Fred must have been willing because (as I found out three days later) his magazines were doing poorly and he was being relieved of his editorial position.

It was too bad, of course, but not an irredeemable catastrophe. Pohl had had nearly two years of valuable editorial experience, and the time would come when this would stand him in good stead in a much more important and longer-enduring role as editor of Galaxy, which during the 1950s and 1960s was to compete with Astounding for leadership in the field.
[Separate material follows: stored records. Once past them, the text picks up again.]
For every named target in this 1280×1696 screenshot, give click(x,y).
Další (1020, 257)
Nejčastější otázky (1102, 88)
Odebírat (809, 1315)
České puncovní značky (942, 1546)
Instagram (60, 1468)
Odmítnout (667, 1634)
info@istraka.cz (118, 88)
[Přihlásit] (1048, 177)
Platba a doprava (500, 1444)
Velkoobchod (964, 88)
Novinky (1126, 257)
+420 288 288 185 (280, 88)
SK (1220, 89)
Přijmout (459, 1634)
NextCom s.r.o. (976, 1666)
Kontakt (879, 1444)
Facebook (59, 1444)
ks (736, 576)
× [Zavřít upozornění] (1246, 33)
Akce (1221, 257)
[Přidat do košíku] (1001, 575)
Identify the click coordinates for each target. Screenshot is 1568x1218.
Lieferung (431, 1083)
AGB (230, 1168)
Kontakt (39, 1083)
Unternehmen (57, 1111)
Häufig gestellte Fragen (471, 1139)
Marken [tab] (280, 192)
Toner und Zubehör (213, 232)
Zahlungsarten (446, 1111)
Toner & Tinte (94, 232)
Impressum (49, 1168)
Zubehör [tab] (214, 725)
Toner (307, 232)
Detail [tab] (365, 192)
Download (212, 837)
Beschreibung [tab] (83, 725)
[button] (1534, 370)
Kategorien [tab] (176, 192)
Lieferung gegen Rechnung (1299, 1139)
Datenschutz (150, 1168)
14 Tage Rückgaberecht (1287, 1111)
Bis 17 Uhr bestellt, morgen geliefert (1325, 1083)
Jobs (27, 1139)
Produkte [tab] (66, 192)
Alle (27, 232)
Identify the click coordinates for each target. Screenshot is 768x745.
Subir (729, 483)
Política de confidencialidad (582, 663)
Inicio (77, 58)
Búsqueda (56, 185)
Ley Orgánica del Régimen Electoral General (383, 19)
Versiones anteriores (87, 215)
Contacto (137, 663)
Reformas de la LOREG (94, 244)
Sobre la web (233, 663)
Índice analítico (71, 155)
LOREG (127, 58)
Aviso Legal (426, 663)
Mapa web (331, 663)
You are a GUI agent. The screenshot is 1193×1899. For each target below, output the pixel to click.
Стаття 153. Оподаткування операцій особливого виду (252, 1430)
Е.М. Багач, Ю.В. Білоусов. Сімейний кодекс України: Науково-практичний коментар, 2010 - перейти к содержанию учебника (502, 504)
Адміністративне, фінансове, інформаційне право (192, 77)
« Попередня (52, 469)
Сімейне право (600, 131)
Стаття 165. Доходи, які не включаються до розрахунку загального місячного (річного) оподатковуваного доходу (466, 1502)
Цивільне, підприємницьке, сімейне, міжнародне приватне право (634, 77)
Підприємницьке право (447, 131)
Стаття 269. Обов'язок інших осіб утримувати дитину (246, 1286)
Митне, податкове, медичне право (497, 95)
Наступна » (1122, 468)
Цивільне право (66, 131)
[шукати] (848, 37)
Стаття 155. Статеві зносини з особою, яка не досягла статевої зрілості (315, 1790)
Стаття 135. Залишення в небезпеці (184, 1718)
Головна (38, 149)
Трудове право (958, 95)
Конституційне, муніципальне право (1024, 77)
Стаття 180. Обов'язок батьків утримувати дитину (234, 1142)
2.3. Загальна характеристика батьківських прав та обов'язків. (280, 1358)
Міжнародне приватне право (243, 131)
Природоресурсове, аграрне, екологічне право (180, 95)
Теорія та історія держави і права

As for myself, I could scarcely complain. Pohl had accepted eight of my stories (over a quarter of those I had written and nearly half of those I had sold up to then). Of these, six had already been published and one ('Super-Neutron') was safely slated for publication in the forthcoming issue of Astonishing. That left the ninth, 'Christmas on Ganymede.' It was not yet paid for, nor had it actually been set in type, and, regretfully, Pohl had to return it. However, I sold it within two weeks to Thrilling Wonder Stories for a little more than Pohl would have been able to pay me, so no harm was done even there. -And though I regretted the loss of a market, Pohl had safely seen me through the period during which I developed to the point where Campbell and Astounding itself could become my major market.

At first, when 'Christmas on Ganymede' was returned, I thought it was because the Pohl magazines had been suspended altogether. If the publishers had intended that, they changed their minds. Astonishing continued a couple of years, until it was killed by the World War II paper shortage. Super Science Stones survived World War II and even a little past the 1940s, and was yet to publish one more story of mine.

But back to June 10- Taking Fred's fantasy idea, I wrote the story entirely on my own, calling it 'Legal Rights.' Once again, though, a collaboration didn't succeed. On July 8, Campbell rejected it, the first rejection I had received from him in half a year.

By that time, though, Fred was agenting again. I gave him the story, rather shamefacedly, and forgot about it. He changed the name to 'Legal Rites' (much better) and rewrote it quite a bit. Seven years later, he actually-sold it.

Legal Rites (with James.MacCreigh) [14]

Already the stars were out, though the sun had just dipped under the horizon, and the sky of the west was a blood-stuck gold behind the Sierra Nevadas.

'Hey!' squawked Russell Harley. 'Come back!'

But the one-lunged motor of the old Ford was making too much noise; the driver didn't hear him. Harley cursed as he watched the old car careen along the sandy ruts on its half-flat tires. Its taillight was saying a red no to him. No, you can't get away tonight; no, you'll have to stay here and fight it out.